The Tea Master and the Detective by Aliette de Bodard
My rating: 3 of 5 stars
This novella (in a gorgeous Subterranean Press limited edition) is set in the author's Xuya Universe, a far-future space opera that features humans and sentient spaceships that dive into "deep spaces," traveling faster than light rather like sperm whales swimming the ocean depths. But those same deep spaces are mind- and body-twisting unrealities that can be fatal to humans, and severely traumatizing for one of our main characters, the mindship The Shadow's Child, a former troop transport that lost her crew and nearly died during a mission gone bad.
All this backstory is expertly woven into a tale the reader comes to realize is basically a far-future Sherlock Holmes mystery, with The Shadow's Child standing in for Watson and the other main character, the human woman Long Chau, assuming the role of the drug-addicted detective. (Quite openly so regarding the drugs, in fact--she has bots that live in her long-sleeved robes and inject her as needed.) Long Chau seeks out The Shadow's Child to blend the personalized teas that allow humans to function in deep spaces, in preparation for taking a dive in search of a particular corpse.
The mystery is wrapped up neatly enough, but it's the two main characters that are the stars here.
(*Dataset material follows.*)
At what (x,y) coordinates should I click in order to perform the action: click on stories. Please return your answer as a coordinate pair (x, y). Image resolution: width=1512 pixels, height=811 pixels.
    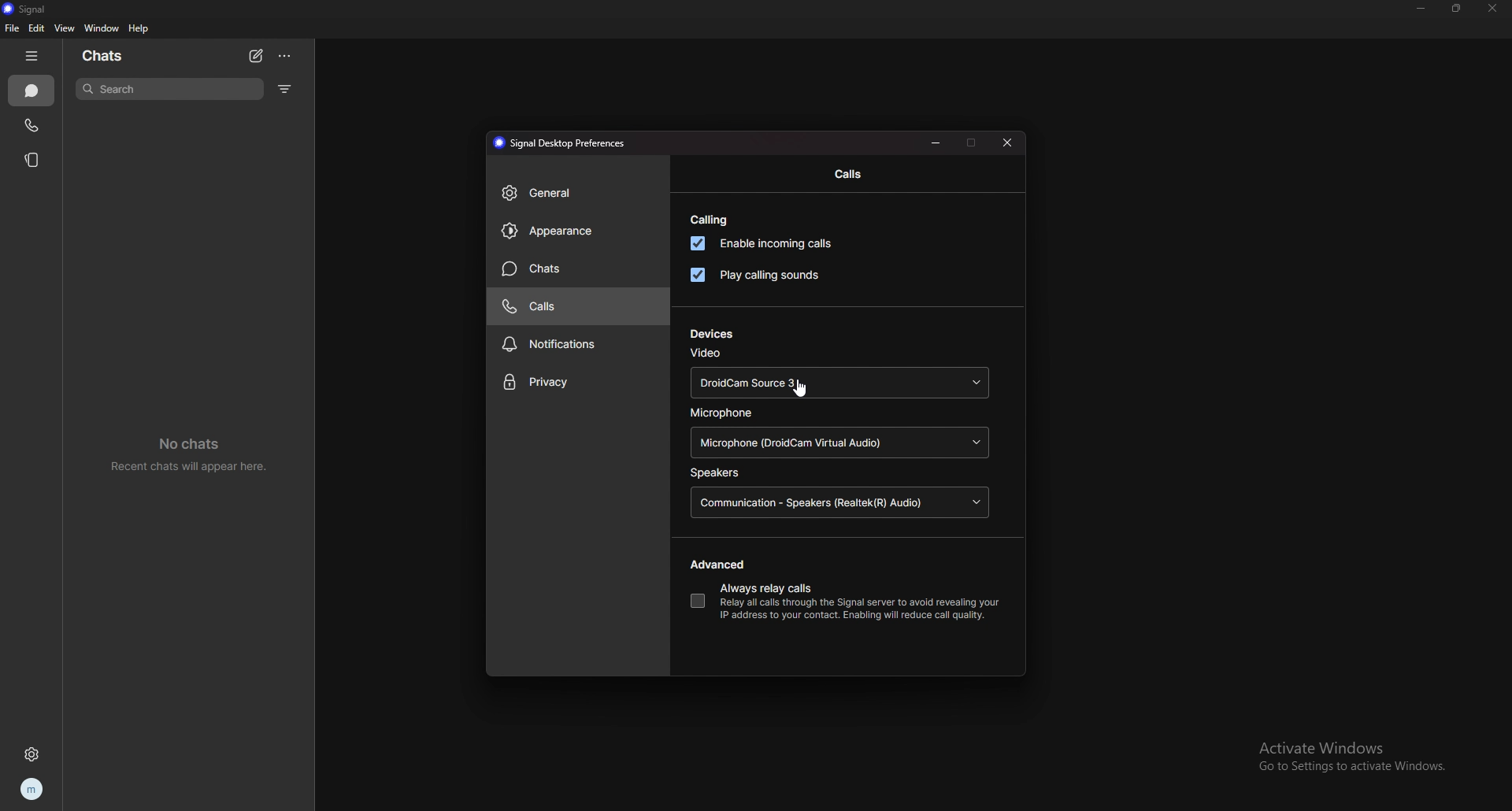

The Shadow's Child (grrr, that's annoying typing that out every time; I wish the author had given the shipmind a nickname of "Shadow" or something, but apparently that's a part of shipmind culture, to use their full long-winded names), works through some of the PTSD from her accident, and the abrasive, detatched, single-minded Long Chau makes a connection with someone she hesitantly calls a friend at the story's end. This book feels a bit slight, but I think that's primarily because it serves as a setup for the characters' further adventures. These two are more than interesting enough to return to, and I hope the author does so.